The Gospel is cheapened, however, when we can ignore the hard teachings of Jesus and still be considered followers of Jesus.
Some dismiss the hard teachings of Jesus because they are too hard, especially for a regular person.
Loving our enemies, refusing the sword in the face of violence, trusting the Holy Spirit to convict people of their sin instead of doing ourselves—only a truly holy person like Jesus is capable of these kinds of things.
Some dismiss the hard teachings of Jesus because they are just unrealistic period. They consider them idealistic and utopian and unworkable in the real world.
When evil has an army, the righteous have to counter with an army or get massacred. When the righteous get massacred, evil wins.
True enough–except that is exactly the story of Jesus. He faced evil without a sword, and wound up on a cross. Everyone thought that evil had won.

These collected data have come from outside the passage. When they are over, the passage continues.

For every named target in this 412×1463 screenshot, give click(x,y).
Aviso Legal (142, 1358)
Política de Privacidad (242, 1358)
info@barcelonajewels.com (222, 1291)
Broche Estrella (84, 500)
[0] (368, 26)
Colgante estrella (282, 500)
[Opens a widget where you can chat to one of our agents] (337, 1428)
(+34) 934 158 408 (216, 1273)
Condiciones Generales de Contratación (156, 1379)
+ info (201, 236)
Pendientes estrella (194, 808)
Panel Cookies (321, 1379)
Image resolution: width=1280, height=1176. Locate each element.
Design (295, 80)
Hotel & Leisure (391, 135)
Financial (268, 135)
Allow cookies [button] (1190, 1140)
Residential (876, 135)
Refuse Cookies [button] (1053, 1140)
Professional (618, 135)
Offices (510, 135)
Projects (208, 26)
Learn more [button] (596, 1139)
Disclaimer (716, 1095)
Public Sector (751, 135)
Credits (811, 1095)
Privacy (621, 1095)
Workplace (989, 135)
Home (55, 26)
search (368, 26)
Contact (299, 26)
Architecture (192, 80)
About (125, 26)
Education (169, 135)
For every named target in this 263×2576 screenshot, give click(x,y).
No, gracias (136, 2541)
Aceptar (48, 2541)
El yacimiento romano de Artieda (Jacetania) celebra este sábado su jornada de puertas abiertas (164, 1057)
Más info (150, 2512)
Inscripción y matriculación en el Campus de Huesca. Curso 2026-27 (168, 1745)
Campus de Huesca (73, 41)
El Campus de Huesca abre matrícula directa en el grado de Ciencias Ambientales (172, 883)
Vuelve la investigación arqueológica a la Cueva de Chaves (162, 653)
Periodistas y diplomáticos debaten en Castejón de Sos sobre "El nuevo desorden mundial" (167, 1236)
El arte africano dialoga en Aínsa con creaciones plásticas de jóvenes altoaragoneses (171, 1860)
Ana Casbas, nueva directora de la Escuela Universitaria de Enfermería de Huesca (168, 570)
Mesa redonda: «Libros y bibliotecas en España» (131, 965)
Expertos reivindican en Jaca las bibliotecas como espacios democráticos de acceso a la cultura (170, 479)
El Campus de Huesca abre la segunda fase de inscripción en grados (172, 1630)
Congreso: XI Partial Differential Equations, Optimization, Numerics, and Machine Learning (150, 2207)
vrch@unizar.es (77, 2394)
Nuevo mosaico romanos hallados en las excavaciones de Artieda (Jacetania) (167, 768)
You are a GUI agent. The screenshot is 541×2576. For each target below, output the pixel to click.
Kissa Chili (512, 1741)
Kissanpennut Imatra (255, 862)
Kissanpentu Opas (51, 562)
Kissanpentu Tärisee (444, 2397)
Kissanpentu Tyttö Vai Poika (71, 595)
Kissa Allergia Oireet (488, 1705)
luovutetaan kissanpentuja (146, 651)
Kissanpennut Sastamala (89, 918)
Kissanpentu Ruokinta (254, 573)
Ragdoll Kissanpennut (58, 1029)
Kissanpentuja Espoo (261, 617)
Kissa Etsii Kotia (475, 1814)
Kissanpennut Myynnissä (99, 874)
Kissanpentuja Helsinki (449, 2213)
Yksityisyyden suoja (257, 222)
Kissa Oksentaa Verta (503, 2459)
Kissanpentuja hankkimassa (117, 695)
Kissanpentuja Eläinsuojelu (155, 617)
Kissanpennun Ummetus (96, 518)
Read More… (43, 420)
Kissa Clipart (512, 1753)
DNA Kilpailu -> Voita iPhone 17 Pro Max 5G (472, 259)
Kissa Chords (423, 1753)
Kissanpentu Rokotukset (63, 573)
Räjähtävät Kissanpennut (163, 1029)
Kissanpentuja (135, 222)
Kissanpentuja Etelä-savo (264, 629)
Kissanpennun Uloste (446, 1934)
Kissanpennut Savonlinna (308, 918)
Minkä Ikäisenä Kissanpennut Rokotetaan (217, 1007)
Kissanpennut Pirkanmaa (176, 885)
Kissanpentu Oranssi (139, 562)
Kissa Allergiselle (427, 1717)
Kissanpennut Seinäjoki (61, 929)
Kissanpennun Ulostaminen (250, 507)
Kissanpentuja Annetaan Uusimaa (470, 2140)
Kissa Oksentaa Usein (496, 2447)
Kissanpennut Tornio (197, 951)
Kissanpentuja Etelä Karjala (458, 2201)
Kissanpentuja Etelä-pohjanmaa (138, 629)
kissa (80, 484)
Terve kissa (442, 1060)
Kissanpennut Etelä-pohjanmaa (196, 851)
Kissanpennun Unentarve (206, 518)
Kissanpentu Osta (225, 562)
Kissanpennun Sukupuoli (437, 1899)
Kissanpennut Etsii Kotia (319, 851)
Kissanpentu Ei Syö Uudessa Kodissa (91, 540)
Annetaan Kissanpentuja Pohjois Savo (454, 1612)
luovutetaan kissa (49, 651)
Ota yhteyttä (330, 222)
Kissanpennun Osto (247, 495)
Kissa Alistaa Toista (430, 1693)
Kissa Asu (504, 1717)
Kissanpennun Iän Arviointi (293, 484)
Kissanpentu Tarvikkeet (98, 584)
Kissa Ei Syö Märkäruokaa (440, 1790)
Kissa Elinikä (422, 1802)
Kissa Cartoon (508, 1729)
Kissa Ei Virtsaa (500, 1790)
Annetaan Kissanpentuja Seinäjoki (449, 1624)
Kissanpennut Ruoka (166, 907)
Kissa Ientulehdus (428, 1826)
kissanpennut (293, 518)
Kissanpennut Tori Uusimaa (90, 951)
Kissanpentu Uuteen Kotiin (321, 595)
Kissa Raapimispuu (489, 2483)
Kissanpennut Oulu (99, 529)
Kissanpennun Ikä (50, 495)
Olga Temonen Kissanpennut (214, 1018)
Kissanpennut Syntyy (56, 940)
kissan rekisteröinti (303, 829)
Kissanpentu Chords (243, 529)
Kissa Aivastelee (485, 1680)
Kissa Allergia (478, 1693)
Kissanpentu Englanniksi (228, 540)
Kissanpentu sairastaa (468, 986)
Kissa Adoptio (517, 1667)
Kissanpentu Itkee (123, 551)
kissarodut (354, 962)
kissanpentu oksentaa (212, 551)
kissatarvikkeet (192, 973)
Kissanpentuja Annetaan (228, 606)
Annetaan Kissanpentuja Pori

Except it didn’t. It got exposed.
When darkness is exposed to the light, light wins and darkness loses. Every time.
When Freddie Gray was killed while in police custody, some people reacted by throwing rocks, looting, burning buildings and destroying property. It was understandable, but it was wrong.
It was countering darkness with darkness, and it only led to more darkness. It hurt poor neighborhoods and made it even more difficult for residents living there. It also gave reason for some to try justify the actions of the police officers involved.
Instead of exposing injustice it only added to it.
It would have been completely understandable had the members of Emanuel A.M.E. church in Charleston responded similarly. They had just had friends, family members, and their own pastor gunned down by a white man who was filled with the darkness of racism, fear and hatred.
But they didn’t respond similarly.
The people in that Bible study welcomed him, perhaps as he had never been welcomed before in his life. He reportedly told police that they were so kind, welcoming, and decent that he almost didn’t go through with his plans.
Even when his hatred overwhelmed his humanity and he pulled out is gun, they still reacted as I imagine Jesus would have. One man, Tywanza Sanders, bravely stood between the gunman and his aunt.
“You don’t have to do this,” he said. Words of grace, not hatred. Words that invited him to life, not death.
Tywanza Sanders died, but his death wasn’t a defeat. It exposed the darkness as the evil that it was, and showed what true life is all about.
When family members were allowed to speak to their loved one’s killer in court, none offered words of hate. They all offered words of grace, forgiveness, and mercy.
They too exposed the darkness to the light and showed what true life was all about.
I’m sure it wasn’t easy, but it’s what true followers of Jesus do.
They all showed that the hard teachings of Jesus aren’t unrealistic at all. They showed the power of turning the other cheek, loving your enemies, and not returning evil for evil.
They did it because they knew the hard teachings of Jesus are not optional parts of the Gospel but integral to it.
The reason they were able to do it was because they knew they were going to heaven when they died.
Knowing that we are going to heaven when we die doesn’t free us to do whatever we want.
It frees us to actually do what Jesus said.
It’s not easy, but it’s also not cheap.